## Task details
The response must contain every line below in which "tool" appears.

## Data items
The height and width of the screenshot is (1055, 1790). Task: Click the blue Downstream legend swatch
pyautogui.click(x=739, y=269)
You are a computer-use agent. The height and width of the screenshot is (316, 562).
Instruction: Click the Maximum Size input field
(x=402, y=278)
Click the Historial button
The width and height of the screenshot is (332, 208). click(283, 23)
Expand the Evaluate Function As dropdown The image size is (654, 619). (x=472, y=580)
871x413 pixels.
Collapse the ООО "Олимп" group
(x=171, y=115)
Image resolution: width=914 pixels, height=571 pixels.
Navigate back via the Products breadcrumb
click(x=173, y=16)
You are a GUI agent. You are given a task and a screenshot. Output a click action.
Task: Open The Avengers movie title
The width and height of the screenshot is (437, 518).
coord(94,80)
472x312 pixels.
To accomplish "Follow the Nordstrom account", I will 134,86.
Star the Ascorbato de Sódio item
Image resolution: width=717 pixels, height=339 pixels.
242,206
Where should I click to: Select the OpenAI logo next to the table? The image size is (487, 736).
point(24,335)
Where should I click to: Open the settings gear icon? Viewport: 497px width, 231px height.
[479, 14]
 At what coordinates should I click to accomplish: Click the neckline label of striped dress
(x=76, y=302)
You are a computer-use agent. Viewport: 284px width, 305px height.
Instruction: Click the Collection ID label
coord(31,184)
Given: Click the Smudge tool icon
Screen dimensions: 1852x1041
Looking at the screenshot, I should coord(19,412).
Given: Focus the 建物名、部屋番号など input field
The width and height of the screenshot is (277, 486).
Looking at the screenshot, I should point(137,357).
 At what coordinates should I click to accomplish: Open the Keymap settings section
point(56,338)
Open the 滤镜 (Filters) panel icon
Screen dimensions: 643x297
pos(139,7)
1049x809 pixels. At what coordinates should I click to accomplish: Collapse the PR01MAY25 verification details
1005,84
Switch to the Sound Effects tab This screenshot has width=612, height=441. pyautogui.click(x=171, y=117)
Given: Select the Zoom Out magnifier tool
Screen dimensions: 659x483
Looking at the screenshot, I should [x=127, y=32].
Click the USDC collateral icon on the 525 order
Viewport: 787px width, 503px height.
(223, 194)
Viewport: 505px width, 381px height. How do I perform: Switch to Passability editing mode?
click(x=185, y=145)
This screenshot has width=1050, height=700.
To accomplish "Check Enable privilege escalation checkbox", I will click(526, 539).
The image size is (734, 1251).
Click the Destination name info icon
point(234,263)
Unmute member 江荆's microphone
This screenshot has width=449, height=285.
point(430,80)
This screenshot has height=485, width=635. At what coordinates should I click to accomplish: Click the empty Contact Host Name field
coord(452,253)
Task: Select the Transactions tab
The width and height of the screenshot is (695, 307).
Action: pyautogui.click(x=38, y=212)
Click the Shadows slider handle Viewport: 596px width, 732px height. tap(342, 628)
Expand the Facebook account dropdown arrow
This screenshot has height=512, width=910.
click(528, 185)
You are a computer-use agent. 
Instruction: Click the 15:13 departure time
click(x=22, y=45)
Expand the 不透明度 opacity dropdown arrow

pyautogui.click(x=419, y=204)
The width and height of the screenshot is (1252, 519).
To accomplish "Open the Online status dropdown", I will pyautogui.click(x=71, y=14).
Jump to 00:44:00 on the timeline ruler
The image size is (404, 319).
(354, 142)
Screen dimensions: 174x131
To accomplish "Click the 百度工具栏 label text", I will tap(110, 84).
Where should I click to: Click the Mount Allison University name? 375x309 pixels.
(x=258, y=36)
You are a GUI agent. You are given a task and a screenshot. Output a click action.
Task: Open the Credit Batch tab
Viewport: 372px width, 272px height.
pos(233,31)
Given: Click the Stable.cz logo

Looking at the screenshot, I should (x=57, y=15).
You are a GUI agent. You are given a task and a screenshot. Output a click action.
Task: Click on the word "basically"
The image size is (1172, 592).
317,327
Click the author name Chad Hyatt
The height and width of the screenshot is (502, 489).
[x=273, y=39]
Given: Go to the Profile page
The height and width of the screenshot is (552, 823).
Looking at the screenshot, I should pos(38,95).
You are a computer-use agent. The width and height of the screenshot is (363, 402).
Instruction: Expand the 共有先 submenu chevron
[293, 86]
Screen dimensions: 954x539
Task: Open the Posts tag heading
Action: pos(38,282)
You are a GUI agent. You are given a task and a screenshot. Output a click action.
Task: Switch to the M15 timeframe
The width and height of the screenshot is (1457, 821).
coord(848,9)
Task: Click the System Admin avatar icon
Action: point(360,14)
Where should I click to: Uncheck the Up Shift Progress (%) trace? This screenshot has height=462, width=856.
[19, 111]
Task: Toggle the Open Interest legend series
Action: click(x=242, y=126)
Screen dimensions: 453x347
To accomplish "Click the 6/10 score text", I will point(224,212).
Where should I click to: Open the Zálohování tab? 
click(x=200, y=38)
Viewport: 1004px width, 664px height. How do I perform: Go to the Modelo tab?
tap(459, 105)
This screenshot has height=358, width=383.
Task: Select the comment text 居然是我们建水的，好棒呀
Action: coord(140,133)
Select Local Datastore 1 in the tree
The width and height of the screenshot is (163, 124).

## Answer to the exercise
Given: Click the Smudge tool icon
Given: Select the Zoom Out magnifier tool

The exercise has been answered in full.